In the new system, a black lipid membrane is formed, with the desired luminal solution of the GUV on one side and the extravesicular solution on the other. This membrane is placed such that it is orthogonal to the axis and incident to the focal point of a high-intensity focused ultrasound transducer. By activating the piezoelectric transducer with a short burst of RF power, the system forms a region of highly concentrated Reynolds stress near the focal point and the resulting acoustic streaming results in a tightly focused jet of moving liquid. This jet deforms the planar membrane until a GUV pinches off, filled with the solution on the proximal side. Compared to the microfluidic jet, this method eliminates the complications associated with bringing a capillary into close proximity with the planar lipid bilayer and potential clogging of capillaries with small diameters. The acoustic jetting technique is also more amenable to encapsulating micron-scale particles, small unilamellar vesicles, and viscous solutions. I discuss some of the operating conditions for the acoustic transducers and other elements in the system, and their effects on the resulting GUVs, and I review practical limitations to this technique that may prevent its wide adoption except in niche applications.

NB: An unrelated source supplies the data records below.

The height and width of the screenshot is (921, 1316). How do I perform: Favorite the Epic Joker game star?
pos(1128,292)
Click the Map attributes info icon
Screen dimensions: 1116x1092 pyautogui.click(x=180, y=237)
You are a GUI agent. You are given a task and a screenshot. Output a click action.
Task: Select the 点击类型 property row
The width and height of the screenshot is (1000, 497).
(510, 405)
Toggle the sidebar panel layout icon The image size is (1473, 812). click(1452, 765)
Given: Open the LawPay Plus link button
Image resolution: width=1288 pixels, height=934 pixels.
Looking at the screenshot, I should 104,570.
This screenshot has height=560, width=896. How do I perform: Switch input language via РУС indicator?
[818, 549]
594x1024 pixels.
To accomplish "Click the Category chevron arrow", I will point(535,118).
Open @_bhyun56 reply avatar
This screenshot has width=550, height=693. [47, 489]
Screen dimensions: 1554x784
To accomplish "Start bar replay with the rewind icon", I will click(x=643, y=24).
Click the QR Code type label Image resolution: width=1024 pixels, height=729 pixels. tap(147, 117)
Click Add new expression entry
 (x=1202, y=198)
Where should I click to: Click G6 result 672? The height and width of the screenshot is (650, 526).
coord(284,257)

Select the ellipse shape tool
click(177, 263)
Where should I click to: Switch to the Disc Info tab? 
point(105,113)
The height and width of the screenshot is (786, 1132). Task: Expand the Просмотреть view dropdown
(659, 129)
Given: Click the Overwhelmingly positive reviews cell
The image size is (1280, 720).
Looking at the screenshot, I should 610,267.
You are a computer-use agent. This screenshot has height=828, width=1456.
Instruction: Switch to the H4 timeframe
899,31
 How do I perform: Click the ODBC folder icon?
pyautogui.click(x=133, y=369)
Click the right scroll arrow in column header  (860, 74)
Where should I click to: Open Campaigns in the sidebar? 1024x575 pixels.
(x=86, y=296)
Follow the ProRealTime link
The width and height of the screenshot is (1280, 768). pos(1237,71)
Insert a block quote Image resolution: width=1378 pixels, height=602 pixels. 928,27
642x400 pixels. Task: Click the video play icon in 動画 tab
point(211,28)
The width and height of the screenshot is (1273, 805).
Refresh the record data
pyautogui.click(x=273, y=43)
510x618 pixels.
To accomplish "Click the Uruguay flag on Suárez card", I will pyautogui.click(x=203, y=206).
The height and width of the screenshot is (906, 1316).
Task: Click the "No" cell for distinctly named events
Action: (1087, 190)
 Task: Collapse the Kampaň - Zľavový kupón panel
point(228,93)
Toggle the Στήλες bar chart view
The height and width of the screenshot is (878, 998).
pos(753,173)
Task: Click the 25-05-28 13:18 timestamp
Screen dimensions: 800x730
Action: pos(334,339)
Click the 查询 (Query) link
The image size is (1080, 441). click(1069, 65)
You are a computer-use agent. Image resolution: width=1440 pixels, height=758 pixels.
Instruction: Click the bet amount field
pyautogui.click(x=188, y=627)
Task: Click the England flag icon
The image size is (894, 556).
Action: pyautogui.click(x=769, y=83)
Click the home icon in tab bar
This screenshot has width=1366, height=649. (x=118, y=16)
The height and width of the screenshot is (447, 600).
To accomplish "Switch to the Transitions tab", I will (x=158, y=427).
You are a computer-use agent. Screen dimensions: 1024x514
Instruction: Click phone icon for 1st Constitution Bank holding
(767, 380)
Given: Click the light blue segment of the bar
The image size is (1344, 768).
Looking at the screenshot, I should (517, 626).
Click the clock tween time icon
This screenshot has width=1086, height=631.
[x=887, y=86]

Finally, I address a barrier to sample preparation at the cutting edge of biological imaging: transmission electron cryo-microscopy (cryo-EM). Cryo-EM requires a thin sample of biomolecules encased in vitreous ice, through which electrons can be transmitted. As the imaging instrumentation has improved significantly in recent years, the inability to consistently form thin uniform samples of biomolecules has become a bottleneck in the cryo-EM workflow. Currently, the vast majority samples are prepared by pipetting a volume of aqueous sample onto a TEM grid, pressing a piece of filter paper against the droplet to wick off the majority of the liquid, and plunging the grid and remaining solution into liquid ethane to freeze it. This blotting technique is effective, but often results in regions of thick ice therefore poor electron transmission, dried areas of the grid, and significant protein denaturation at the air-water interface.

To improve our understanding of the fluidic phenomena at play during the blotting technique, and to inform the development of new techniques, I examine the liquid lubrication layer during and after blotting. I found that the capillary pressures within the absorbent filter paper cause air to enter the lubrication layer in a tortuous and unrepeatable fashion while the filter paper is still in contact with the sample. This propagation of air allows proteins to denature at the newly formed interfaces and creates dewetted regions on the surface which serve as boundaries to prevent the complete relaxation of the water surface when the filter paper is removed. The resulting lubrication layer therefore has varying thickness which can persist to the ice stage. With these insights in mind, we propose directions for the development of cryo-EM sample preparation techniques which avoid the irreproducibility and sample damage inherent in filter paper blotting.